-------- Source text
Dan Lagana is an American television writer and producer. He is best known for creating the TV series Zach Stone Is Gonna Be Famous on MTV and for serving as showrunner on the Netflix series American Vandal. He has won a Peabody Award.

Career 
Lagana served as showrunner (and co-creator) on Zach Stone Is Gonna Be Famous with Bo Burnham on MTV as well as showrunner on Seasons 2 and 3 of the Hulu comedy TV series Deadbeat. He has developed projects for Fox, CBS, NBC, and a web series for Lionsgate Television. Lagana started out as a production assistant on the Fox show Malcolm in the Middle.

In 2019, Lagana co-wrote the script for The Babysitter: Killer Queen (2020) for Netflix, starring Judah Lewis, Hana Mae Lee, Robbie Amell, Bella Thorne, Andrew Bachelor, Leslie Bibb, Ken Marino, and Jenna Ortega.
----------------
-------- Input rows
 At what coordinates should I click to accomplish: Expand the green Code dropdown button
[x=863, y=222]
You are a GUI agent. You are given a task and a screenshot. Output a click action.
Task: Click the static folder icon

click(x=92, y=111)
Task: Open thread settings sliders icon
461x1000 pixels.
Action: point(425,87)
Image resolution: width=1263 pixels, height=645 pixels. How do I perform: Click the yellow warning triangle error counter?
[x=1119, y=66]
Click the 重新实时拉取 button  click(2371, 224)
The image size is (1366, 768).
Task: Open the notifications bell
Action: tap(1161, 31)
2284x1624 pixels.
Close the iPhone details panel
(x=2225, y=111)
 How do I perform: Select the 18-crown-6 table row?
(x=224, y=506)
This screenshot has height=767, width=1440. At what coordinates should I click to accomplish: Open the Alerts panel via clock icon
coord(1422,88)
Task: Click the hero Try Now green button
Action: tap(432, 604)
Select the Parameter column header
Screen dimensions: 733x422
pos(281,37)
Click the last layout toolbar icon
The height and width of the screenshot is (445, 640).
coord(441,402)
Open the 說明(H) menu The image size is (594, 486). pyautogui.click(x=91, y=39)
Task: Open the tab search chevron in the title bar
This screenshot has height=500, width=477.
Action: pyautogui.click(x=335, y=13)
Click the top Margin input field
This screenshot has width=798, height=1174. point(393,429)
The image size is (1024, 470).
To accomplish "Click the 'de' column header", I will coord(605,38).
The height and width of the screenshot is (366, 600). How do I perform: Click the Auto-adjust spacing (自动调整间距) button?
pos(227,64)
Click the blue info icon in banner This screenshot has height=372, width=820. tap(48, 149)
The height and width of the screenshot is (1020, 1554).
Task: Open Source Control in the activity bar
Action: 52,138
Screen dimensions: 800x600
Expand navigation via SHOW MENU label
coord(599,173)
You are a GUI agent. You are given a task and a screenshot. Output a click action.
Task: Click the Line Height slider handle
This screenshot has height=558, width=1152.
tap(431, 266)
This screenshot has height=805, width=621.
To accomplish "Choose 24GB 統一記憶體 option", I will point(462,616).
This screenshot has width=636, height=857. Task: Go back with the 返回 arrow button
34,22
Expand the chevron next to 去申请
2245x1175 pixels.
----------------
### Directions:
1) Pick out every line in the rows that contains the string "green", and copy each one.
2) Write the next part of the Dan Lagana article, starting after its last sentence.
The Dan Lagana article and the rows are unrelated to each other.

### Answers for this exercise:
1)
 At what coordinates should I click to accomplish: Expand the green Code dropdown button
Task: Click the hero Try Now green button

2)
American Vandal 
Lagana was the showrunner on Season 1 of American Vandal and returned for Season 2. Vandal was Netflix's most binge-watched show of 2017. On April 19, 2018, American Vandal won a 2017 Peabody Award for Entertainment. In July 2018, it was nominated for a Primetime Emmy Award.

Personal life 
Lagana is married to actress, television producer, and writer Emily Kapnek. They have two children, Guy Lagana and Oszkar Nosek.

References 

Year of birth missing (living people)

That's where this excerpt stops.